- Relator(a)
- Ministro Ericson Maranho
- Órgão julgador
- Sexta Turma
- Data do julgamento
- 10/11/2015
- Data de publicação
- 25/11/2015
STJ – Acórdão, Rel. Ministro Ericson Maranho, Sexta Turma, j. 10/11/2015, p. 25/11/2015
RECURSO ORDINÁRIO EM HABEAS CORPUS. FURTO QUALIFICADO. PRISÃO PREVENTIVA FUNDAMENTADA NA GARANTIA DA ORDEM PÚBLICA. REAL POSSIBILIDADE DE REITERAÇÃO CRIMINOSA. PERICULOSIDADE DO AGENTE. PRISÕES EM FLAGRANTE E INQUÉRITOS EM ANDAMENTO PELA PRÁTICA DE DELITOS CONTRA O PATRIMÔNIO. RECURSO DESPROVIDO. - A prisão preventiva possui natureza excepcional, somente sendo possível sua imposição ou manutenção quando demonstrado, em decisão devidamente motivada, o preenchimento dos pressupostos previstos no art. 312 do Código de Processo Penal - CPP. - Além do furto ora em análise, constatou-se que o paciente já foi preso em flagrante outras diversas vezes por crimes contra o patrimônio, em especial contra agências bancárias, o que demonstra certa especialização nesse tipo de crime.

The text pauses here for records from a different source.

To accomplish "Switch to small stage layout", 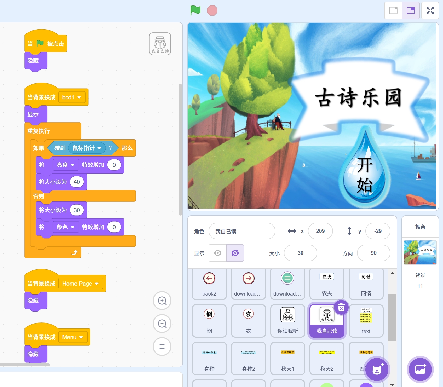I will (393, 10).
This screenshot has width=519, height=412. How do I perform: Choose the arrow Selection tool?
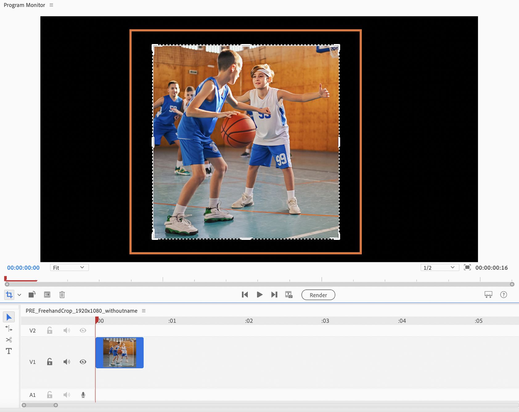(9, 317)
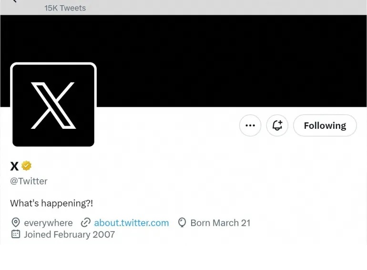
Task: Open the X logo profile picture
Action: pyautogui.click(x=53, y=105)
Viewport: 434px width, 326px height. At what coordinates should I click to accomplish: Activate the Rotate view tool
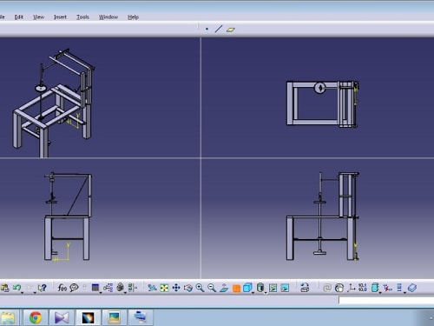pyautogui.click(x=188, y=288)
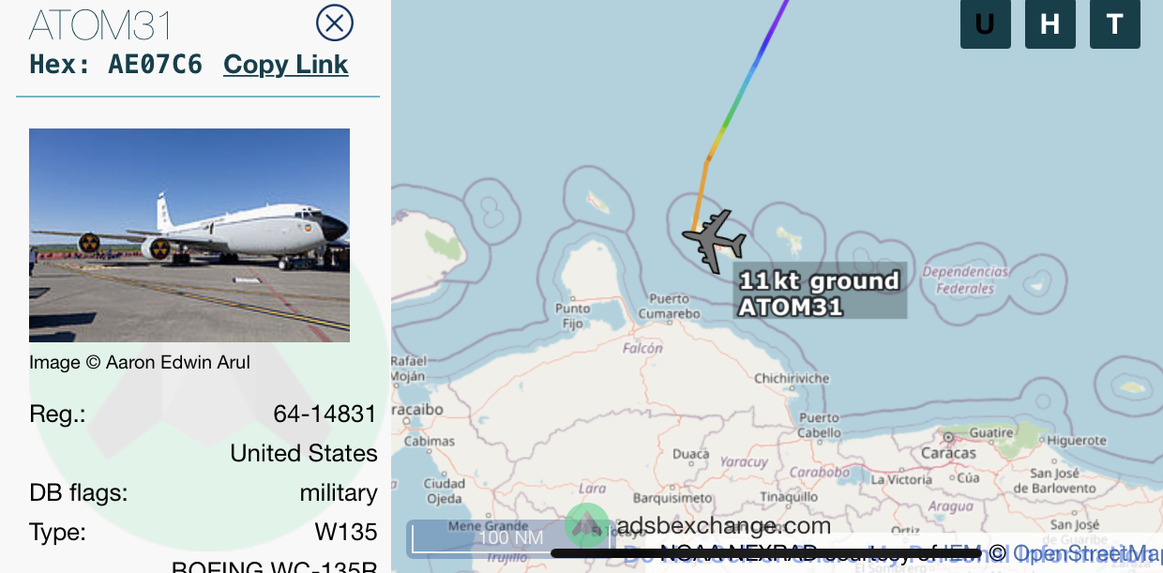Copy link for hex AE07C6
This screenshot has height=573, width=1163.
[286, 65]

Apesar da inexistência de condenação, esses elementos demonstram, consoante ponderado pelas instâncias ordinárias, a concreta periculosidade do agente e a real possibilidade de reiteração criminosa, motivos suficientes para a decretação da custódia cautelar. - Esta Corte possui o entendimento de que inquéritos e ações penais em curso constituem elementos capazes de demonstrar o risco concreto de reiteração delituosa, justificando a decretação da prisão preventiva para garantia da ordem pública. Precedentes. - Noutro ponto, o Superior Tribunal de Justiça possui entendimento firme no sentido de que a presença de condições pessoais favoráveis, como primariedade, domicílio certo e emprego lícito, não impede a decretação da prisão preventiva, notadamente se há nos autos elementos suficientes para justificar a cautela. - Recurso desprovido. (RHC n. 36.172/SC, relator Ministro Ericson Maranho (Desembargador Convocado do TJ/SP), Sexta Turma, julgado em 10/11/2015, DJe de 25/11/2015.)